(KRON) – Winner: Mixed Markets as Rates Slip
The Dow Jones Industrial Average rose as traders poured through the latest quarterly reports and weighed recent moves in interest rates.
Netflix fell more than 35% after losing subscribers, and that news led shares of streaming companies Disney, Roku, Warner Bros. Discovery and Paramount to fall.
Tesla and United Airlines are slated to report after the bell.
The price of a home sold in March was up 15% as inventory dwindled to 950,00 homes for sale, a decrease of 9.5% year over year. At the current sales pace that represents a two-month supply.
Loser: Netflix is bleeding subscribers
“All good growth stories eventually come to an end.”
A lot of the people who signed up for Netflix during the COVID-19 pandemic lockdown are now cancelling.
The streaming giant posted a net loss of 200,000 subscribers for the first time in over a decade — and it expects to lose two million more this spring.
Netflix cited password sharing and growing streaming competition as major headwinds to its revenue growth.
Russia’s invasion of Ukraine pushed Netflix to remove its service to Russia, which cost it 700,000 subscribers.
Netflix will explore an ad-supported tier “over the next year or two.”
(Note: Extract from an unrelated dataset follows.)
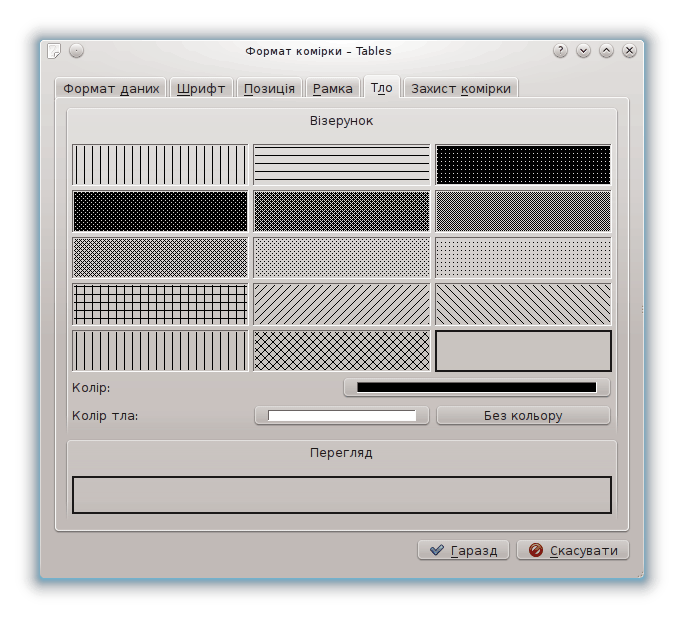Click the help question mark button
This screenshot has width=684, height=618.
click(x=560, y=51)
Netflix plans to better monetize the estimated 100 million households that are sharing passwords to use the service.
But those two potential growth levers are likely one to two years away
Loser: Tesla’s Earnings Are Today
Tesla reports earnings later today.
This earnings print sets up to be more interesting than usual for the electric-vehicle leader.
Inflation, war and disease have roiled the entire auto sector.
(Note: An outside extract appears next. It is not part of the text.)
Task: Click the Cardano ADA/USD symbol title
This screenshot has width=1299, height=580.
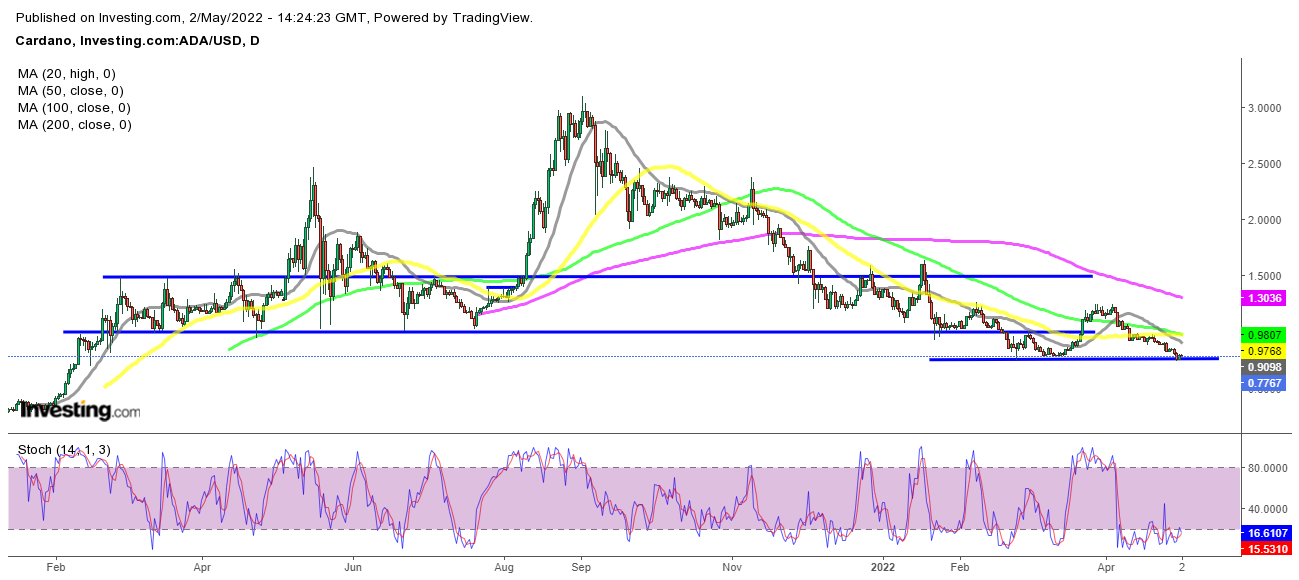Action: point(134,39)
The average price for a basket of metals that go into EV batteries rose 74% in the first quarter from the fourth.
The Russian invasion of Ukraine created more parts supply shortages, frustrating purchasing managers.
And new COVID-19 lockdown policies in China shut Tesla’s Shanghai plant at the end of the quarter.
Total operating profit is projected to be $2.6 billion.
Tesla shares have fallen about 3% year to date.